* _Brief_
Every line of the data below should be repeated exactly, and no picture should be copied.

* _Saved entries_
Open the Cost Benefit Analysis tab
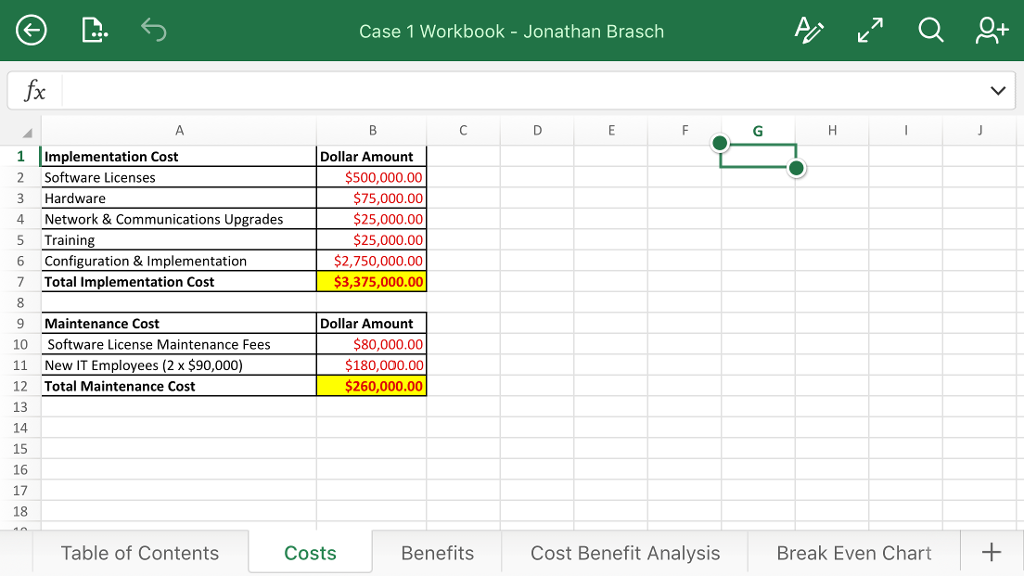1024x576 pixels. tap(625, 552)
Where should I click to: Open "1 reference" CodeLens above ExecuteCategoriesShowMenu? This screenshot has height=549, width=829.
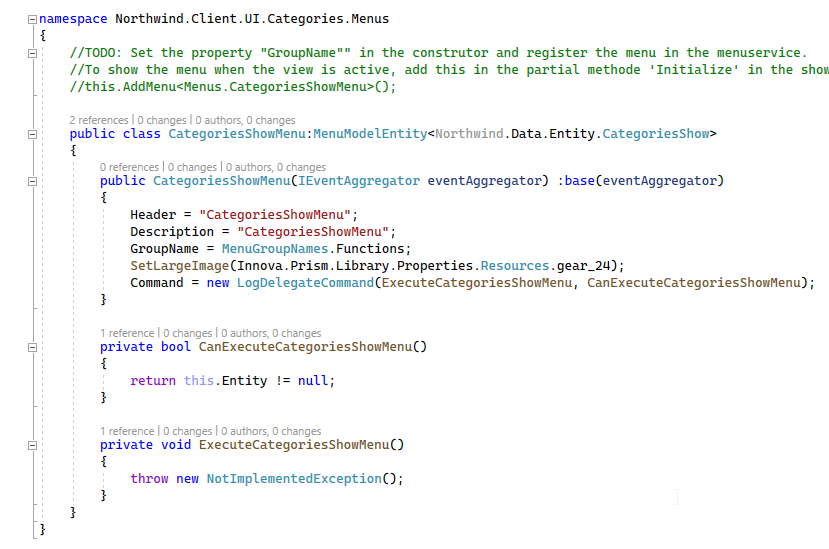(127, 431)
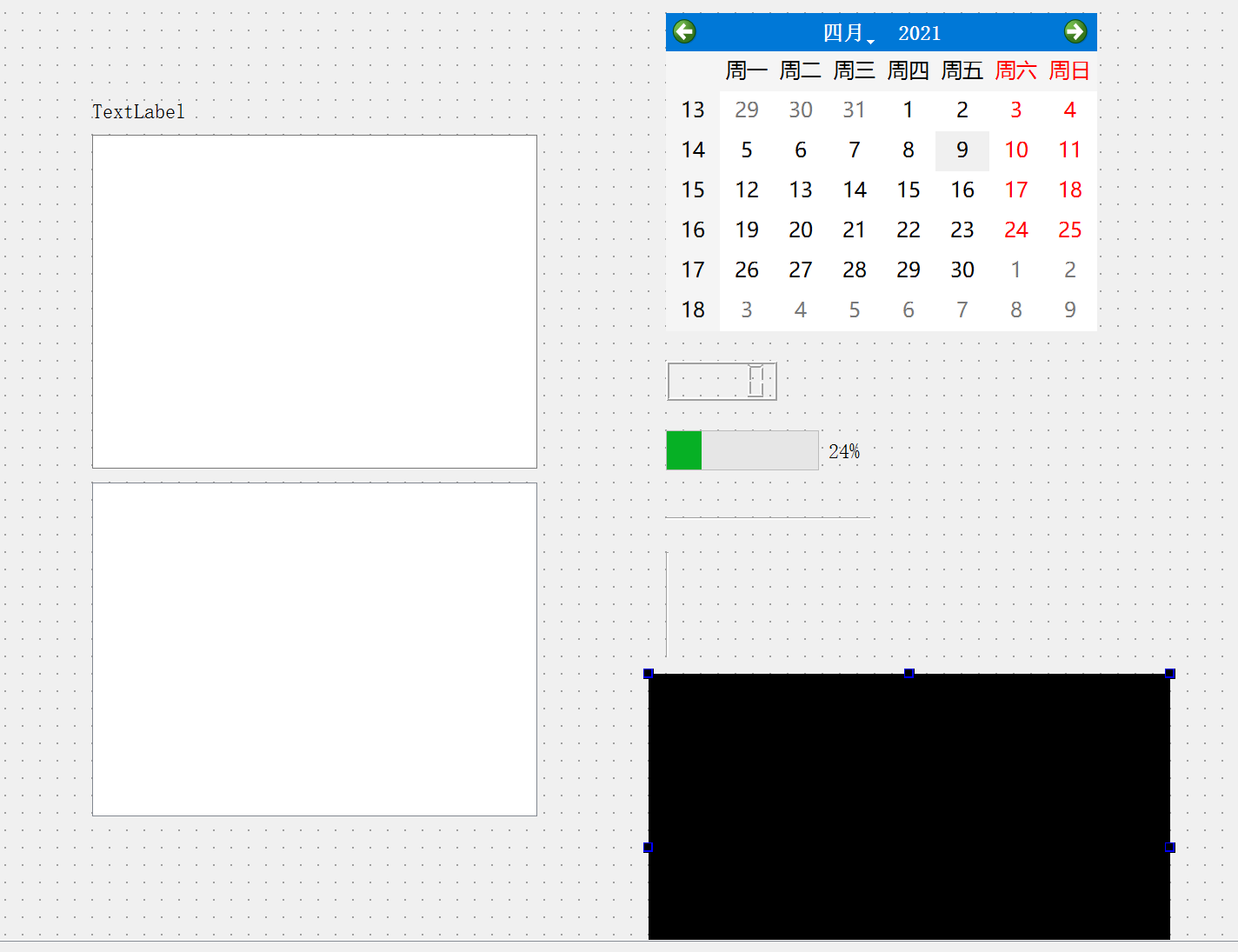Image resolution: width=1238 pixels, height=952 pixels.
Task: Click inside the upper white text area
Action: tap(314, 301)
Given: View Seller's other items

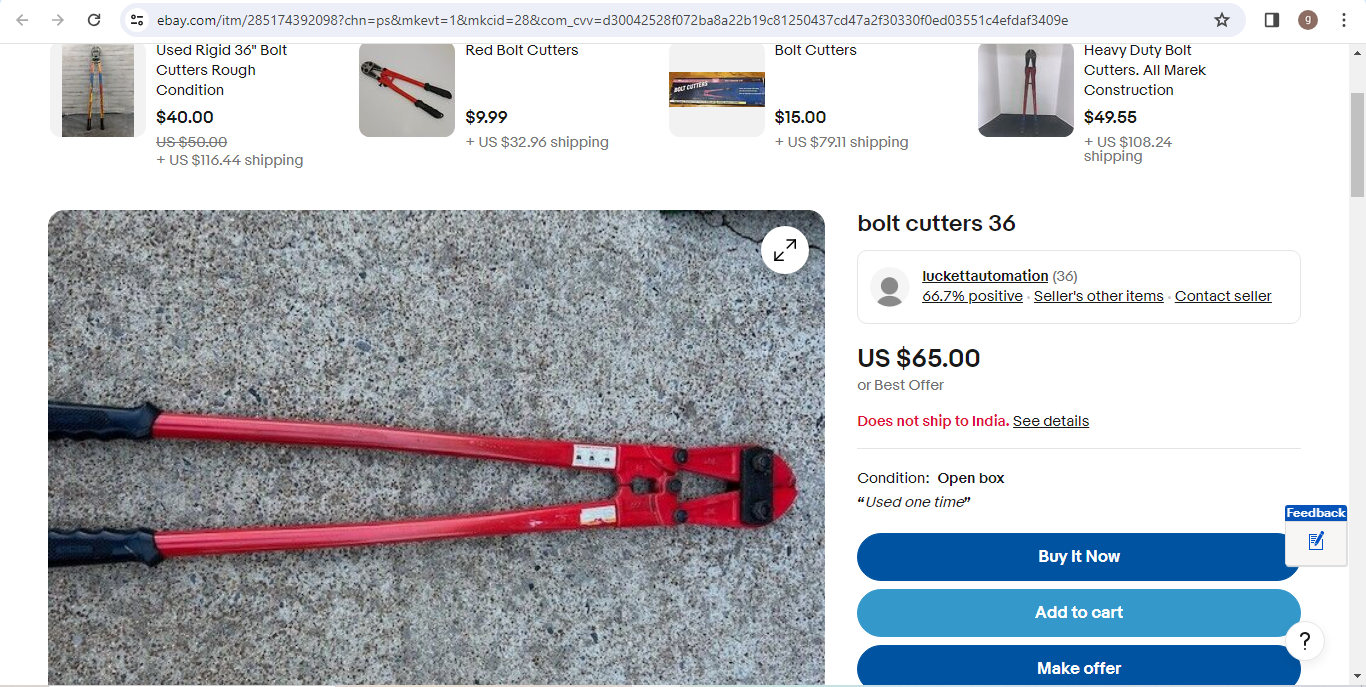Looking at the screenshot, I should pyautogui.click(x=1099, y=296).
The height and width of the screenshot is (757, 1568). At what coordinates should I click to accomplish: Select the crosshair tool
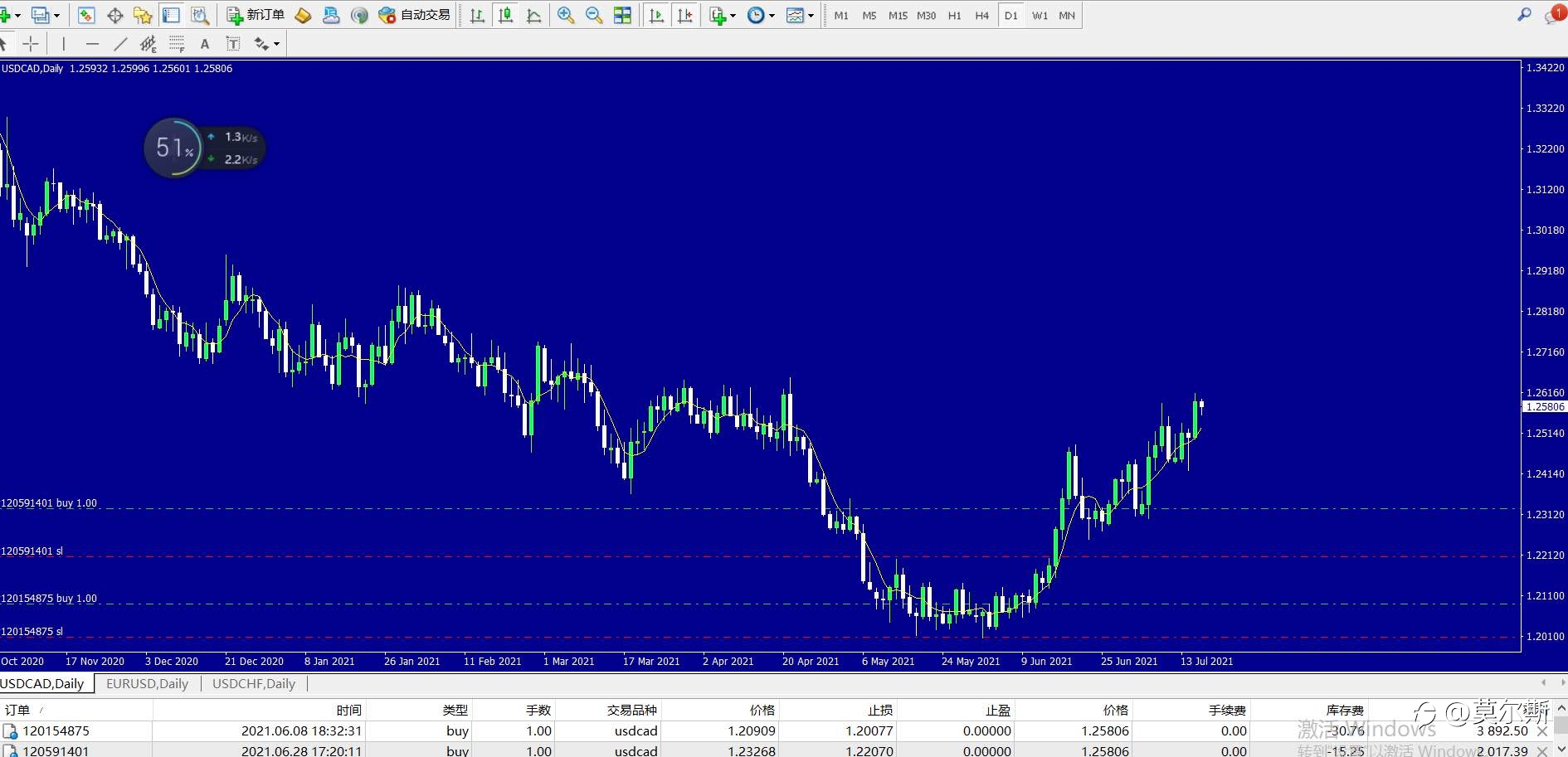click(x=31, y=44)
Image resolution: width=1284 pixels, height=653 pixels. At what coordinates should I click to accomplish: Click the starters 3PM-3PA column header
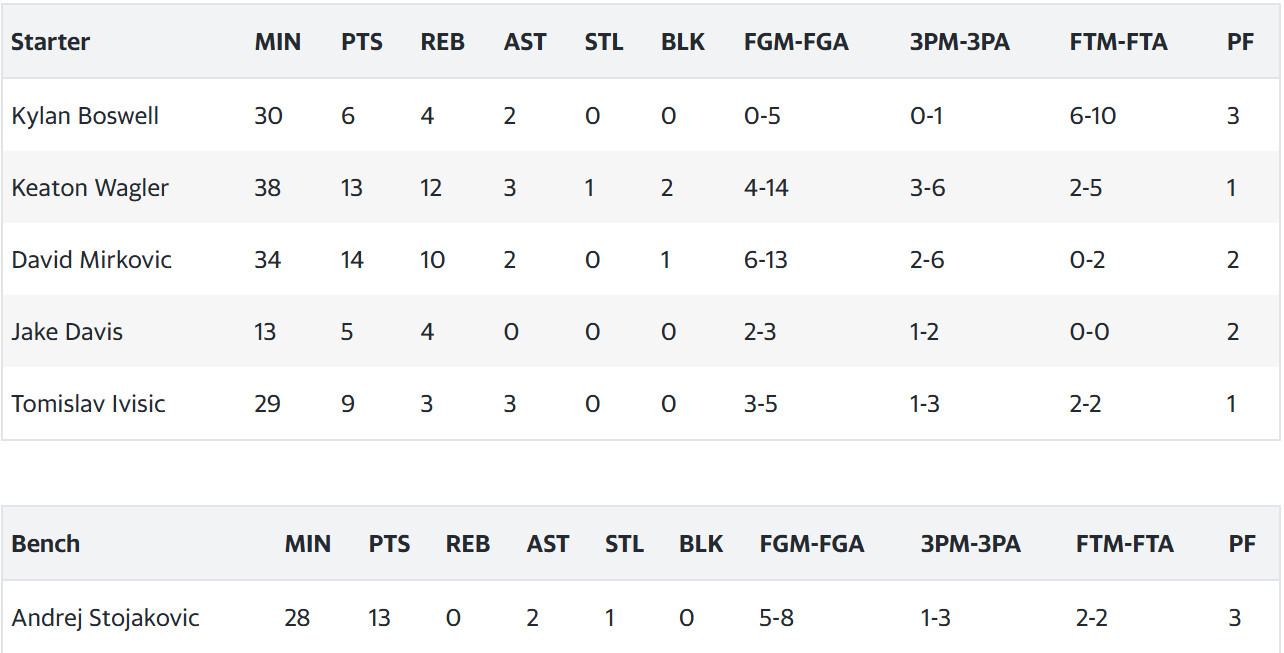pos(960,42)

* _Response for this exercise_
Open the Cost Benefit Analysis tab
1024x576 pixels. tap(625, 552)
Where should I click to: Open "1 reference" CodeLens above ExecuteCategoriesShowMenu? This screenshot has height=549, width=829.
(127, 431)
Image resolution: width=1238 pixels, height=952 pixels.
Task: Click inside the upper white text area
Action: tap(314, 301)
Given: View Seller's other items

Looking at the screenshot, I should pyautogui.click(x=1099, y=296).
The height and width of the screenshot is (757, 1568). At what coordinates should I click to accomplish: Select the crosshair tool
click(x=31, y=44)
Image resolution: width=1284 pixels, height=653 pixels. At what coordinates should I click to accomplish: Click the starters 3PM-3PA column header
pos(960,42)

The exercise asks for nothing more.